JERUSALEM — Rights groups in the occupied West Bank say Palestinian security forces arrested dozens of Palestinians protesting the deadly explosion at al-Ahli Hospital in Gaza.
The protests late Tuesday devolved into skirmishes with Palestinian security forces, who fired tear gas, stun grenades and live fire to disperse stone-throwing demonstrators, wounding several.
Lawyers for Justice, a legal aid group, said Wednesday that some 50 protesters were arrested overnight by Palestinian security forces in Ramallah.
The Palestinian Red Crescent meanwhile reported that Israeli soldiers using live rounds and rubber bullets shot and wounded 10 Palestinian protesters in the southern city of Hebron and 21 people in the northern city of Nablus. A 24-year-old Palestinian man was killed, according to the organization.
Thousands of people demonstrated outside the consulates of Israel and the United States in Istanbul late Wednesday. Many waved Palestinian flags, shouted anti-Israeli slogans and called for revenge against Israel a day after the deadly explosion at a hospital in Gaza.
Large protests also erupted in Tunisia and Morocco, with demonstrators outraged by the blast at the hospital in Gaza.

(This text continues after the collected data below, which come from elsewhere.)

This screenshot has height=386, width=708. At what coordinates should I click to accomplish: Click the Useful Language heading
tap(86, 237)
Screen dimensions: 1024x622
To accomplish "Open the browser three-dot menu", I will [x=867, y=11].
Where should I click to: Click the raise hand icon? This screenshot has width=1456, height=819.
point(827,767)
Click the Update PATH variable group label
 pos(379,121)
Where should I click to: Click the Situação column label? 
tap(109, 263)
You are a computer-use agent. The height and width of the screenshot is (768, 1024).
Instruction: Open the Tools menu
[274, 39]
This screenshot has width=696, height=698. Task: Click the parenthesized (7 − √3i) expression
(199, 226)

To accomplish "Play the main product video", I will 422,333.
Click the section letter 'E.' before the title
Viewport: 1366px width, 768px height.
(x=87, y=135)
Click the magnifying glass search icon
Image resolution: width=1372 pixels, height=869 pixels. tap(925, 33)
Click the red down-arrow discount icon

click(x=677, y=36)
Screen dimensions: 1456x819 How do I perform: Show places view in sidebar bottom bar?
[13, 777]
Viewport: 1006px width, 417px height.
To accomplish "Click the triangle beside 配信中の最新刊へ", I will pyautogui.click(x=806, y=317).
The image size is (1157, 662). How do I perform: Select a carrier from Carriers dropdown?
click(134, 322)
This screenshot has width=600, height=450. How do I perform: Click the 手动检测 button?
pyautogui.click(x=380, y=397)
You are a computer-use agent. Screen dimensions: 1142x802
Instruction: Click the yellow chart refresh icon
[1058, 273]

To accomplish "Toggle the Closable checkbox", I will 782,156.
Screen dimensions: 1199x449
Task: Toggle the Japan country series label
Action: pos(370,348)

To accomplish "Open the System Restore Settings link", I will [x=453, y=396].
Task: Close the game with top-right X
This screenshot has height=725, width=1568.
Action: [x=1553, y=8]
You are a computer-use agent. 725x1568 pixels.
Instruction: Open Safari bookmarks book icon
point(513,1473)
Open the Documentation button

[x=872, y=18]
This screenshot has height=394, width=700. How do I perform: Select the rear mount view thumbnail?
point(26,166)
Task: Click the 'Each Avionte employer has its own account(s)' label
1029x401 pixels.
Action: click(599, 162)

Protesters gathered outside the Parliament in Rabat chanting “Down with America” and demanding that Morocco reverse its 2020 decision to normalize relations and deepen security ties with Israel.
In Tunis, protesters gathered outside the U.S. and French Embassies to condemn those nations’ support of Israel and demand that their ambassadors be removed from Tunisia.
There was also a march by an estimated 10,000 pro-Palestinian demonstrators in Athens, Greece, that was quelled by riot police who fired tear gas. Earlier in the day about 100 people took part in a pro-Israeli gathering.
TEL AVIV, Israel — New York Gov. Kathy Hochul arrived in Israel to show support for the country.
The Democrat was met at Ben-Gurion International Airport near Tel Aviv by Israel’s ambassador to the U.S., Michael Herzog.
After a security briefing, Hochul met with families and was scheduled to head to a food pantry to help pack and drop off boxes for people displaced by the conflict. Hochul was expected to stay in Jerusalem overnight.
She said her trip is meant as a gesture of solidarity and support. New York is home to the largest Jewish population of any U.S. city, according to the American Jewish Population Project at Brandeis University.
BEIRUT — Hamas is denying Israel's claims that another militant group was responsible for the massive explosion at a Gaza City hospital that killed hundreds of people.
In a statement Wednesday, Hamas said that in the days before Tuesday's blast at al-Ahli Hospital, Israeli authorities sent threats to several Gaza Strip hospitals and told each to evacuate or they would “be responsible for what happens.”
Hamas said Israeli forces have targeted several emergency departments and ambulances since the violence began, adding that Israeli military officials contacted 21 hospitals including Al-Ahli, demanding that they evacuate “immediately because they are located in area of operations for the Israeli” army.